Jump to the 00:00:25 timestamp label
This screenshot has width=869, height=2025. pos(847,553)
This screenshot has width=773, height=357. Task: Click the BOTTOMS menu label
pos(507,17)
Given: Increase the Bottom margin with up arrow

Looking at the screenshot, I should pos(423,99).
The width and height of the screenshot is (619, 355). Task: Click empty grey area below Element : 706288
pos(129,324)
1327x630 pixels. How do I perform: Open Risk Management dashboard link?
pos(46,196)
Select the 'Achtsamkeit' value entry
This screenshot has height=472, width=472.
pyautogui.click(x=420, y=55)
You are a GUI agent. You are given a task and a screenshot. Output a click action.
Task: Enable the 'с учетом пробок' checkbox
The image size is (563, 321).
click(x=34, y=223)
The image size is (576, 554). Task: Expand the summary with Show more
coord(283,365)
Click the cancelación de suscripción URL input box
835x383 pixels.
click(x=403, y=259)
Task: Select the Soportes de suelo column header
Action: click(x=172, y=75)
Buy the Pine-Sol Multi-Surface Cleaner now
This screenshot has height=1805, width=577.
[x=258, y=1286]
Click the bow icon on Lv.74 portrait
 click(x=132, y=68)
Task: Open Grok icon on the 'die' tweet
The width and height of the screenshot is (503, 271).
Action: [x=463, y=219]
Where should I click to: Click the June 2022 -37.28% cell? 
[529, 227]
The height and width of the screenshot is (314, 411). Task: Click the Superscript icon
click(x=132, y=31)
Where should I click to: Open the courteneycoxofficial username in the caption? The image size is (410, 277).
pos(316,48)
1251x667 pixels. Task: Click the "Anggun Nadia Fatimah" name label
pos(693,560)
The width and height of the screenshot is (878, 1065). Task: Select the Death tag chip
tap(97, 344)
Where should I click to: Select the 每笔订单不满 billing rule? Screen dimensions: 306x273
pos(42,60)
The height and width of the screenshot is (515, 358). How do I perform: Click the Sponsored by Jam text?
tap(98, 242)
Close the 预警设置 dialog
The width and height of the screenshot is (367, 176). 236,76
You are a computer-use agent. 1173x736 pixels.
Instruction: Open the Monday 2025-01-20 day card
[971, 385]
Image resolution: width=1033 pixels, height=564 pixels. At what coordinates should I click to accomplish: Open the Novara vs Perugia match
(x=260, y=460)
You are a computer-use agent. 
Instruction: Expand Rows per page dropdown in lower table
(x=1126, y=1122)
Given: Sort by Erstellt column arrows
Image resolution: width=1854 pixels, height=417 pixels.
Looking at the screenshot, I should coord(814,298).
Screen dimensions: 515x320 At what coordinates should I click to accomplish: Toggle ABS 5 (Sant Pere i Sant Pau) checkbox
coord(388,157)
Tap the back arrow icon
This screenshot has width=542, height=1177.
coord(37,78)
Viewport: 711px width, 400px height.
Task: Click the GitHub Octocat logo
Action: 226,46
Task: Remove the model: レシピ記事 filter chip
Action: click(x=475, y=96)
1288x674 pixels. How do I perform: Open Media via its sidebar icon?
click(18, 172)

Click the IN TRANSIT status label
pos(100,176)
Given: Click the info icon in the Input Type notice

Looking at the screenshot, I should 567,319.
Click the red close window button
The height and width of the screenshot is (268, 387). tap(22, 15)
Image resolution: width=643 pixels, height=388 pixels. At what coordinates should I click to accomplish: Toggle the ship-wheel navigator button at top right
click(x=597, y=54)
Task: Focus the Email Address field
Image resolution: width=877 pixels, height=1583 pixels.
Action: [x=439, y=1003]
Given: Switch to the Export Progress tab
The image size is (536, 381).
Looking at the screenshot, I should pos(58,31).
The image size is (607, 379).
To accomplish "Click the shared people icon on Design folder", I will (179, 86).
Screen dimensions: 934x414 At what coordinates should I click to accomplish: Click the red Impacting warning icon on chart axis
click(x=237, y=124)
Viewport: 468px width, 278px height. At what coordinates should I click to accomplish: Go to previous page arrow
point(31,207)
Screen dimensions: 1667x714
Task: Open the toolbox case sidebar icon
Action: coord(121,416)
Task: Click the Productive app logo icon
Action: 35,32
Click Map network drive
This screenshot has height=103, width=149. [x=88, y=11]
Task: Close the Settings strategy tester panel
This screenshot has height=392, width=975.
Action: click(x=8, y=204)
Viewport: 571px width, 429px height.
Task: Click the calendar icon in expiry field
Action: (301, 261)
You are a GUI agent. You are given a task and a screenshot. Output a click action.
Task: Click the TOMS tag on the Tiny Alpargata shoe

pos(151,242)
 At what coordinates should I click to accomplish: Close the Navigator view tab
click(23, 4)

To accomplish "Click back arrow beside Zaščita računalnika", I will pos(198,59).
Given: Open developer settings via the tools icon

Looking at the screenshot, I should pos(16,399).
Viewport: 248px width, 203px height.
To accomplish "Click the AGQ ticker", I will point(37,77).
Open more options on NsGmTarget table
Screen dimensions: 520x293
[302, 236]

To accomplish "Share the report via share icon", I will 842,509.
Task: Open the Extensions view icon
..............................
• The task: Write the entries out again verbatim, every one of them.

• Task result:
Jump to the 00:00:25 timestamp label
This screenshot has width=869, height=2025. pos(847,553)
This screenshot has width=773, height=357. Task: Click the BOTTOMS menu label
pos(507,17)
Given: Increase the Bottom margin with up arrow

Looking at the screenshot, I should pos(423,99).
The width and height of the screenshot is (619, 355). Task: Click empty grey area below Element : 706288
pos(129,324)
1327x630 pixels. How do I perform: Open Risk Management dashboard link?
pos(46,196)
Select the 'Achtsamkeit' value entry
This screenshot has height=472, width=472.
pyautogui.click(x=420, y=55)
You are a GUI agent. You are given a task and a screenshot. Output a click action.
Task: Enable the 'с учетом пробок' checkbox
The image size is (563, 321).
click(x=34, y=223)
The image size is (576, 554). Task: Expand the summary with Show more
coord(283,365)
Click the cancelación de suscripción URL input box
835x383 pixels.
click(x=403, y=259)
Task: Select the Soportes de suelo column header
Action: click(x=172, y=75)
Buy the Pine-Sol Multi-Surface Cleaner now
This screenshot has height=1805, width=577.
[x=258, y=1286]
Click the bow icon on Lv.74 portrait
 click(x=132, y=68)
Task: Open Grok icon on the 'die' tweet
The width and height of the screenshot is (503, 271).
Action: [x=463, y=219]
Where should I click to: Click the June 2022 -37.28% cell? 
[529, 227]
The height and width of the screenshot is (314, 411). Task: Click the Superscript icon
click(x=132, y=31)
Where should I click to: Open the courteneycoxofficial username in the caption? The image size is (410, 277).
pos(316,48)
1251x667 pixels. Task: Click the "Anggun Nadia Fatimah" name label
pos(693,560)
The width and height of the screenshot is (878, 1065). Task: Select the Death tag chip
tap(97, 344)
Where should I click to: Select the 每笔订单不满 billing rule? Screen dimensions: 306x273
pos(42,60)
The height and width of the screenshot is (515, 358). How do I perform: Click the Sponsored by Jam text?
tap(98, 242)
Close the 预警设置 dialog
The width and height of the screenshot is (367, 176). 236,76
You are a computer-use agent. 1173x736 pixels.
Instruction: Open the Monday 2025-01-20 day card
[971, 385]
Image resolution: width=1033 pixels, height=564 pixels. At what coordinates should I click to accomplish: Open the Novara vs Perugia match
(x=260, y=460)
You are a computer-use agent. 
Instruction: Expand Rows per page dropdown in lower table
(x=1126, y=1122)
Given: Sort by Erstellt column arrows
Image resolution: width=1854 pixels, height=417 pixels.
Looking at the screenshot, I should coord(814,298).
Screen dimensions: 515x320 At what coordinates should I click to accomplish: Toggle ABS 5 (Sant Pere i Sant Pau) checkbox
coord(388,157)
Tap the back arrow icon
This screenshot has width=542, height=1177.
coord(37,78)
Viewport: 711px width, 400px height.
Task: Click the GitHub Octocat logo
Action: 226,46
Task: Remove the model: レシピ記事 filter chip
Action: click(x=475, y=96)
1288x674 pixels. How do I perform: Open Media via its sidebar icon?
click(18, 172)

Click the IN TRANSIT status label
pos(100,176)
Given: Click the info icon in the Input Type notice

Looking at the screenshot, I should 567,319.
Click the red close window button
The height and width of the screenshot is (268, 387). tap(22, 15)
Image resolution: width=643 pixels, height=388 pixels. At what coordinates should I click to accomplish: Toggle the ship-wheel navigator button at top right
click(x=597, y=54)
Task: Focus the Email Address field
Image resolution: width=877 pixels, height=1583 pixels.
Action: [x=439, y=1003]
Given: Switch to the Export Progress tab
The image size is (536, 381).
Looking at the screenshot, I should pos(58,31).
The image size is (607, 379).
To accomplish "Click the shared people icon on Design folder", I will (179, 86).
Screen dimensions: 934x414 At what coordinates should I click to accomplish: Click the red Impacting warning icon on chart axis
click(x=237, y=124)
Viewport: 468px width, 278px height. At what coordinates should I click to accomplish: Go to previous page arrow
point(31,207)
Screen dimensions: 1667x714
Task: Open the toolbox case sidebar icon
Action: coord(121,416)
Task: Click the Productive app logo icon
Action: 35,32
Click Map network drive
This screenshot has height=103, width=149. [x=88, y=11]
Task: Close the Settings strategy tester panel
This screenshot has height=392, width=975.
Action: click(x=8, y=204)
Viewport: 571px width, 429px height.
Task: Click the calendar icon in expiry field
Action: (301, 261)
You are a GUI agent. You are given a task and a screenshot. Output a click action.
Task: Click the TOMS tag on the Tiny Alpargata shoe

pos(151,242)
 At what coordinates should I click to accomplish: Close the Navigator view tab
click(23, 4)

To accomplish "Click back arrow beside Zaščita računalnika", I will pos(198,59).
Given: Open developer settings via the tools icon

Looking at the screenshot, I should pos(16,399).
Viewport: 248px width, 203px height.
To accomplish "Click the AGQ ticker", I will point(37,77).
Open more options on NsGmTarget table
Screen dimensions: 520x293
[302, 236]

To accomplish "Share the report via share icon", I will 842,509.
Task: Open the Extensions view icon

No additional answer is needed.